Collected data entries
-=-=-=-=-
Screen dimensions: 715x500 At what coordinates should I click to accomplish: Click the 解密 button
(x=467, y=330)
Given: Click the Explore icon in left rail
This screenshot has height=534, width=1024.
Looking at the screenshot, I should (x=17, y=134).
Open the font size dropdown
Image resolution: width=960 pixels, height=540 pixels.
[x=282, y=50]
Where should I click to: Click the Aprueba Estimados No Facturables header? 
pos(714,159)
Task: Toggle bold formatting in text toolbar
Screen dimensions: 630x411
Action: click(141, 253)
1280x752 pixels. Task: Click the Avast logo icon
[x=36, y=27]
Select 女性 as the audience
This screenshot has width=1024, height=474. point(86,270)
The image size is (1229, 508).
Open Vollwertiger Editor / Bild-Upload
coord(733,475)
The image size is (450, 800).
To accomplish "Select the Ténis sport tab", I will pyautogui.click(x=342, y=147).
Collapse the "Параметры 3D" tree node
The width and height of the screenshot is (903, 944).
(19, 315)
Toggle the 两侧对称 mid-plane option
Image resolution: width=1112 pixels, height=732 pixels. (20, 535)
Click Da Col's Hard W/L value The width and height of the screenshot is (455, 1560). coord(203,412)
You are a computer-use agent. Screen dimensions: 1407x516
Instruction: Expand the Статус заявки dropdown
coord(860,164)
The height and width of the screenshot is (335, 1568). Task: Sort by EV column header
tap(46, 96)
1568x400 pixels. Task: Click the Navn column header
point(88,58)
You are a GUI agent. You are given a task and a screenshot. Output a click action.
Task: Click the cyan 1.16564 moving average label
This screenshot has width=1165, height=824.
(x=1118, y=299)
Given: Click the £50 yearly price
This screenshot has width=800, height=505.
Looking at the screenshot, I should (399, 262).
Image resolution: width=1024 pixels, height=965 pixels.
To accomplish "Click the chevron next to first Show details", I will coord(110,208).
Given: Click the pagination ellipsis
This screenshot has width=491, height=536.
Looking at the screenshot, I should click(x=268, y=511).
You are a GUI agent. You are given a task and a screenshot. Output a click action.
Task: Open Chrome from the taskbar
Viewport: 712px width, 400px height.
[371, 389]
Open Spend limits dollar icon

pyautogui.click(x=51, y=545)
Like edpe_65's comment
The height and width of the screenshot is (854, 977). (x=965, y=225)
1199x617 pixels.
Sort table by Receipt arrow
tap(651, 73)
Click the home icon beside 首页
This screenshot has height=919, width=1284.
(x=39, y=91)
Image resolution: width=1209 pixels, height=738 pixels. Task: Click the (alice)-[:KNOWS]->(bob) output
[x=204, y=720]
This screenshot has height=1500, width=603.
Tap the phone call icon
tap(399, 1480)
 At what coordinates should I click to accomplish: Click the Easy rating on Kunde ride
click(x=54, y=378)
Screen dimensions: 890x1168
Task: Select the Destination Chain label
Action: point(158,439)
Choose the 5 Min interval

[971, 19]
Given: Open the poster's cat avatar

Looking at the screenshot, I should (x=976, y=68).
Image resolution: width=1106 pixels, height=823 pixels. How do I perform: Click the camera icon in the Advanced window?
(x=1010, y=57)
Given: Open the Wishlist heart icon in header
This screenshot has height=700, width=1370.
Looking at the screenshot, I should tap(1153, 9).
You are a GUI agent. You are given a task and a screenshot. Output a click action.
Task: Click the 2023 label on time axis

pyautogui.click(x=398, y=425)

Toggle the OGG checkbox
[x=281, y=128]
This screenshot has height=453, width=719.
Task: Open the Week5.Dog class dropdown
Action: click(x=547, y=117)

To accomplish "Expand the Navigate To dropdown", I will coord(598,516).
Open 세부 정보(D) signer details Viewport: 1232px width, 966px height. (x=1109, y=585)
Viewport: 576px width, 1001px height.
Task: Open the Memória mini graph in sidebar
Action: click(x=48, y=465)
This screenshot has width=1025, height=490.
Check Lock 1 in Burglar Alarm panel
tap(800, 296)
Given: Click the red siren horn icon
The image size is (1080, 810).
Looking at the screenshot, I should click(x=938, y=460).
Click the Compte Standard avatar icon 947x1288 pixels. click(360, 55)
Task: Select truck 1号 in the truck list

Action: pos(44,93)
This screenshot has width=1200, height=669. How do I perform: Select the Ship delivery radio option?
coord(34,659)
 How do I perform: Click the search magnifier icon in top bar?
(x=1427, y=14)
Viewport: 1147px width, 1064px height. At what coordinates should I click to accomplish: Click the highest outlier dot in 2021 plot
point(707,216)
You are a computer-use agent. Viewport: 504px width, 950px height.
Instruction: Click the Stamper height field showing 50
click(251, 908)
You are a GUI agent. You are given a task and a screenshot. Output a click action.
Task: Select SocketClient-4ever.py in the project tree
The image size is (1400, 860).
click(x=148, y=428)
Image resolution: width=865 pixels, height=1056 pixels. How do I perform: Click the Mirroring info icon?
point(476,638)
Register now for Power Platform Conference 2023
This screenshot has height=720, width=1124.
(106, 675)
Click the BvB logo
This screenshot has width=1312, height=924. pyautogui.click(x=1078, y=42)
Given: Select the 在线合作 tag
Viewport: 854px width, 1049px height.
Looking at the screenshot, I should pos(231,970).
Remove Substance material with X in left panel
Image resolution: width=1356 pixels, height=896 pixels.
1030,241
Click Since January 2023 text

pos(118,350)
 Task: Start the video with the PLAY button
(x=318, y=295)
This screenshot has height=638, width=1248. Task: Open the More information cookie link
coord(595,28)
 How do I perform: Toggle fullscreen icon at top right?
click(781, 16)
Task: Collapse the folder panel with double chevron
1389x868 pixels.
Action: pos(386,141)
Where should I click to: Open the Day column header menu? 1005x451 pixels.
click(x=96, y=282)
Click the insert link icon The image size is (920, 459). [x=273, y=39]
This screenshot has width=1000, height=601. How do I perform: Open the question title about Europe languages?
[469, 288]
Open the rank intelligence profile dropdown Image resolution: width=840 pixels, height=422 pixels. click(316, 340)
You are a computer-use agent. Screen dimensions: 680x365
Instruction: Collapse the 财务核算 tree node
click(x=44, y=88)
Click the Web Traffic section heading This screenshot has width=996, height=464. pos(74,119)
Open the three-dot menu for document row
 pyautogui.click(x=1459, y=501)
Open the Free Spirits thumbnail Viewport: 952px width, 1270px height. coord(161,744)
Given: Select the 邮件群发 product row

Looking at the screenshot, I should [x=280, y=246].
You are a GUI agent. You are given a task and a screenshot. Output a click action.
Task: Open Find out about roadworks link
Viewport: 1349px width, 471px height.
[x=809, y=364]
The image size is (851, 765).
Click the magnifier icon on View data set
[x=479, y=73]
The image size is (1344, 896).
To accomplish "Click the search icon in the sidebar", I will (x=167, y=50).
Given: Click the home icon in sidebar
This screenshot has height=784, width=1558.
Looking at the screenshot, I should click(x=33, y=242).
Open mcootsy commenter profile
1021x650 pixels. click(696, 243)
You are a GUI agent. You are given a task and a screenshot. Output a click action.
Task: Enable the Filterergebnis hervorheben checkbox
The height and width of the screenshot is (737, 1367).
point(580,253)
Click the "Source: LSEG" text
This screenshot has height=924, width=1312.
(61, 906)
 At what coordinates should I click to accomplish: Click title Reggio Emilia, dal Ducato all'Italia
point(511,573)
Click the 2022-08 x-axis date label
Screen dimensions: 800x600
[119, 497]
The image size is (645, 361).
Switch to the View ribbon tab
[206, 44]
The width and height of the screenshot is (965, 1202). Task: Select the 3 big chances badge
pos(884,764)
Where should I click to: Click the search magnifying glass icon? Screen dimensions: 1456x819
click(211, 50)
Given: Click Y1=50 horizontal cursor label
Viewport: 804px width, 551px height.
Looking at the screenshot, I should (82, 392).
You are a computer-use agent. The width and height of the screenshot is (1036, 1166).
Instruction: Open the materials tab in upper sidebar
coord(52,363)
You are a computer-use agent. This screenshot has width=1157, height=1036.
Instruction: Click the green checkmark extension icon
-=-=-=-=-
### Work item:
Check each line of the entries for the string "home". Copy the lines that have it.

### Answer section:
Click the home icon beside 首页
Given: Click the home icon in sidebar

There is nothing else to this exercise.